I met an Apple a few years ago. She’s in her early 20s, and her full name is Apple Rebekah Rose, but she does go by Apple. Like Moxie, I can see that someone would think it’s cute, but that’s not me.
As a substitute teacher, some other weird names I’ve come across:
Girls: Tequila, Quintheta, Drexena, and my personal favorite Y. That’s her legal first name, and what she goes by. Just the letter Y.
Boys: Jehovah (right up there in the running for worst name ever) and Whiskey. He went by his middle name, Coy, and I thought he was kidding when he told me his real name was Whiskey. But it also seems like everytime I subbed in his classroom, something official happened, and so I would get a chance to see his full name. He wasn’t kidding.
I know I’ve met more, but now that I’m trying to remember, I can’t think! I also like the name I ran across in a birth announcement once. The last name was Lukenbill, and they named their son Matthew Mark. I hope he has a good sense of humor, because that IS funny.
My family had fits (my wife’s family did too) over naming our daughter “Bryanna Kayleigh” and now, there’s a whole passel of Kayleigh’s running around. There are some poor misguided folks who thing Kali is pronounced the same way, but naming your child after a goddess of destruction is kind of cruel, in my book.
Kayleigh can be translated as “Highland Fling” or “Party” and that is oddly enough the name she herself gravitated toward. She is now officially B. Kayleigh and doing fine.
I like somewhat ambitious names in general.
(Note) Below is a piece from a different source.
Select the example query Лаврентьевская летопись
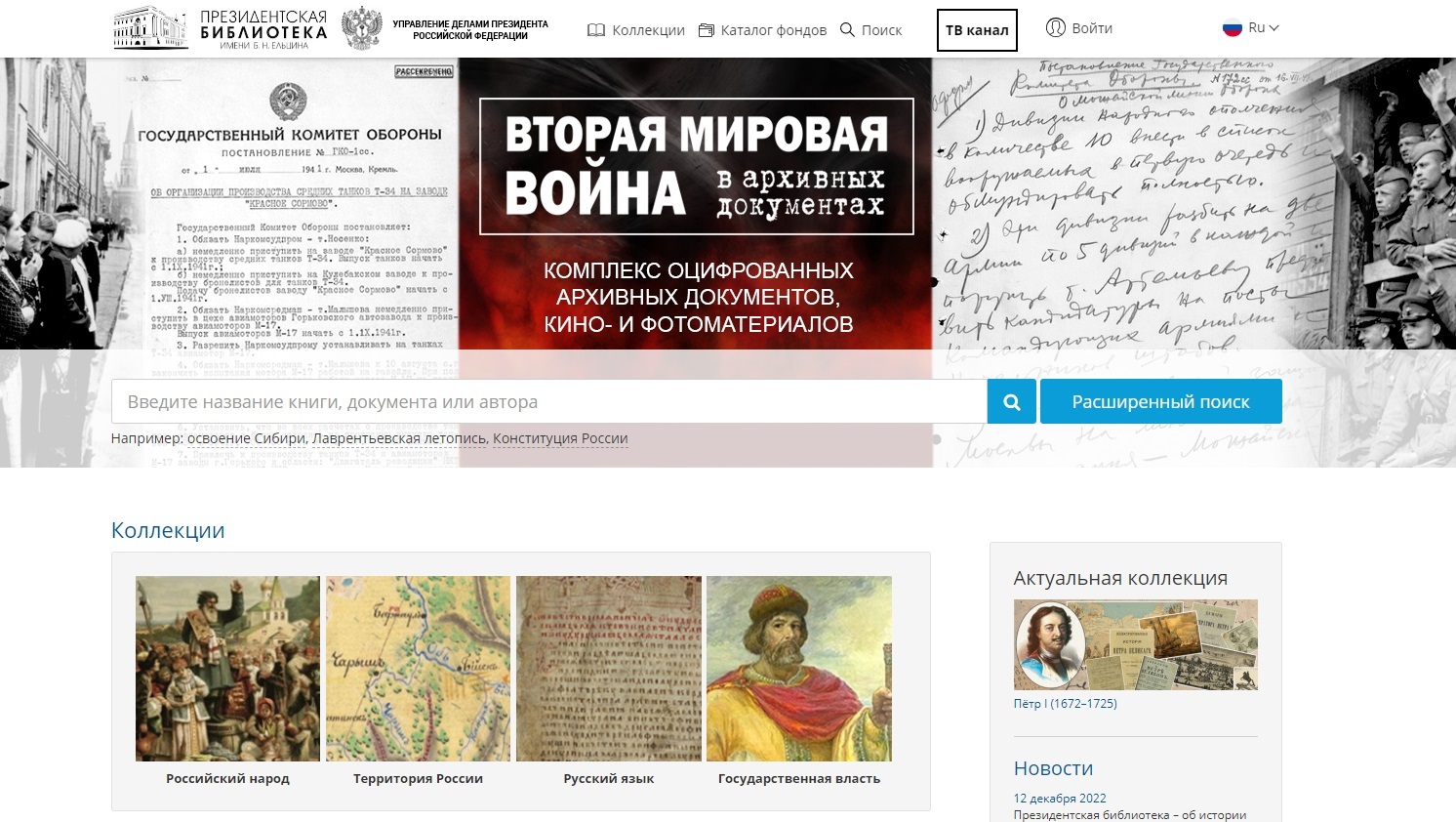The width and height of the screenshot is (1456, 822). (x=399, y=438)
Among names we considered were “Derek Amadeus” and “David Alexander” Names that somehow challenge people without being in and of themselves odd.
Of course, I like Moxie, in some ways it reminds me of a character name I’ve always liked and was nixed by Mrs. ddgryphon: “Resolve” perhaps one of the coolest names in the world.
Not so much, perhaps, if you consider that Kali is also a goddess of creation and most of the destroying that is important to her mythological stories is the destruction of evil.
The problem seems to be the cultural disconnection. Westerners can’t get around the idea that a goddess of destruction is not evil.